Arabella Advisors, a consultant firm with ties to the Democratic Party, manages funds that are supporting academic and independent research into online “misinformation,” predominantly targeting conservatives’ online presence.

Researchers funded by the Arabella network recommended strategies such as censorship as ways to mitigate the spread of “misinformation” and “disinformation.”

“Groups like the Arabella network weaponize charitable laws and tax exemption to aid Democratic electoral victories, bypassing the IRS prohibition on electioneering,” Hayden Ludwig, senior investigative researcher at Capital Research Center (CRC), a conservative watchdog group researching liberal financial influence, told the DCNF.

Several funds managed by Arabella Advisors, a Democrat-linked consultant firm, are quietly bankrolling research by universities and non-profits into how online “misinformation” and “disinformation” spreads, according to a Daily Caller News Foundation review of the networks’ grants.

Arabella Advisors, run by former Bill Clinton official Eric Kessler, manages certain administrative, legal and philanthropic functions of several non-profits including the Sixteen Thirty Fund, Hopewell Fund, North Fund and New Venture Fund, which donate to a variety of left-leaning groups, causes and Democratic candidates, according to tax filings and statements on the funds’ and Arabella’s websites. Several funds within the network are also sponsoring research into the effects of, and how best to mitigate, misinformation and disinformation, according to a DCNF review of public grants.

Many of the Arabella-funded research projects cite conservatives predominantly as purveyors of misinformation, with several projects recommending solutions to mitigate the spread of misinformation, including censorship.

The New Venture Fund sponsored a project in March called “The True Costs of Misinformation” at the Harvard Kennedy School’s Shorenstein Center on Media, Politics and Public Policy, led by the center’s research director Joan Donovan, that sought to study the impacts of online misinformation, particularly on “vulnerable communities,” according to the project’s description.

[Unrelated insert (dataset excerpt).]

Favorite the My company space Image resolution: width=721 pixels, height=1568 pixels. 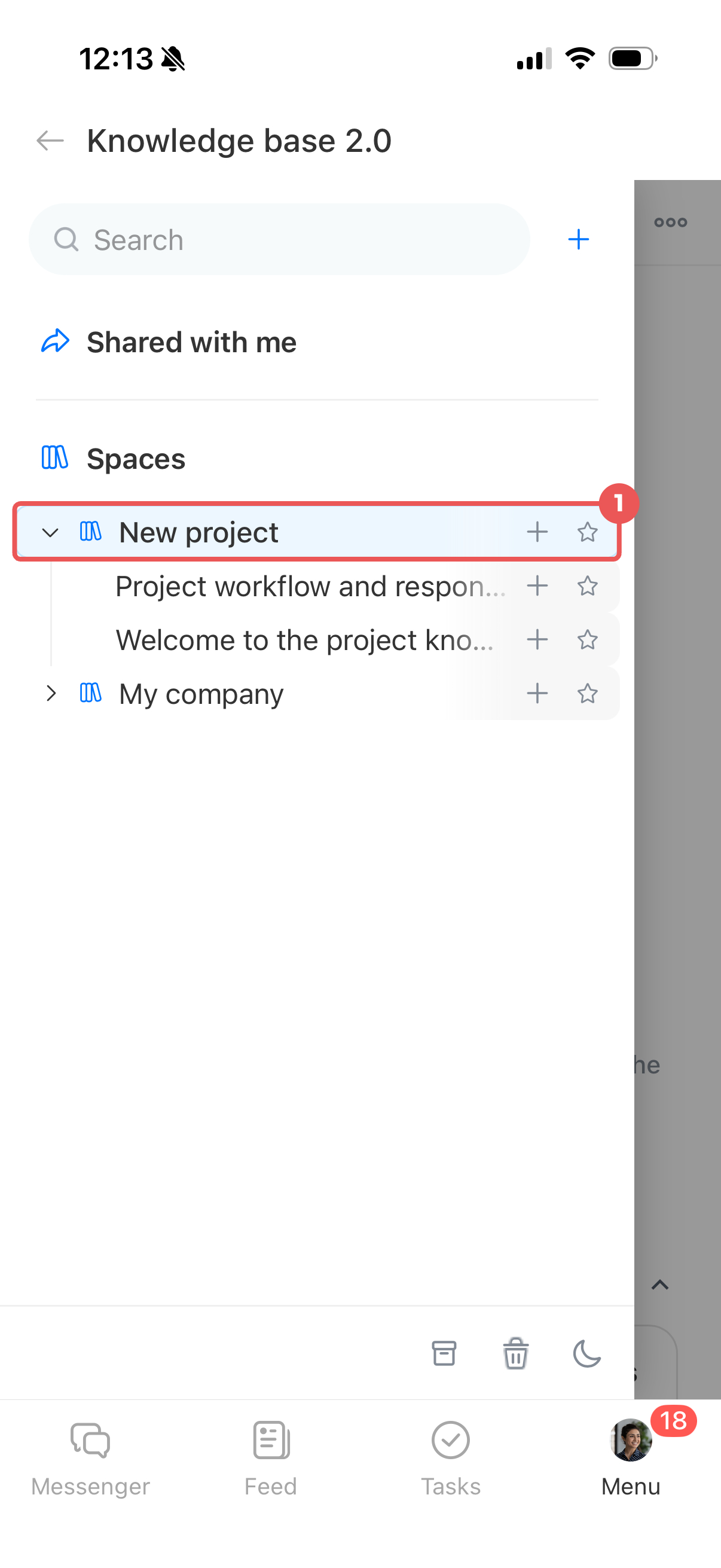(587, 693)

The project included a workshop featuring several panels on different topics related to the alleged impacts of misinformation.

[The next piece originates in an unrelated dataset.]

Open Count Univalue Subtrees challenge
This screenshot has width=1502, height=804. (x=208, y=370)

A presentation titled “What Is Driving Conservativism’s Post-Democratic Turn in America?” by Steven Feldstein at the Carnegie Council ostensibly examined the impact of misinformation on the perceived “anti-democratic” attitudes espoused by conservatives in the U.S., according to the workshop agenda.

“How did American conservatives reach a point where their main political messages are either blatantly anti-democratic or outright falsehoods?” the presentation’s description read, alleging that “political partisanship” in the U.S. was “largely stoked by conservative propaganda and disinformation.”

One panel entirely focused on strategies for “misinformation mitigation,” with presentations from researchers at the University of Washington and Google, among other places, according to the workshop agenda. The strategies included legislative action to alter election laws to curb election misinformation, and “psychological inoculation” against dis- and misinformation.

Another presentation sought to figure out ways to demonetize sites promoting “divisive disinformation on COVID” at “the industry or policy level,” according to the workshop agenda.

The Shorenstein Center did not respond to the Daily Caller News Foundation’s request for comment.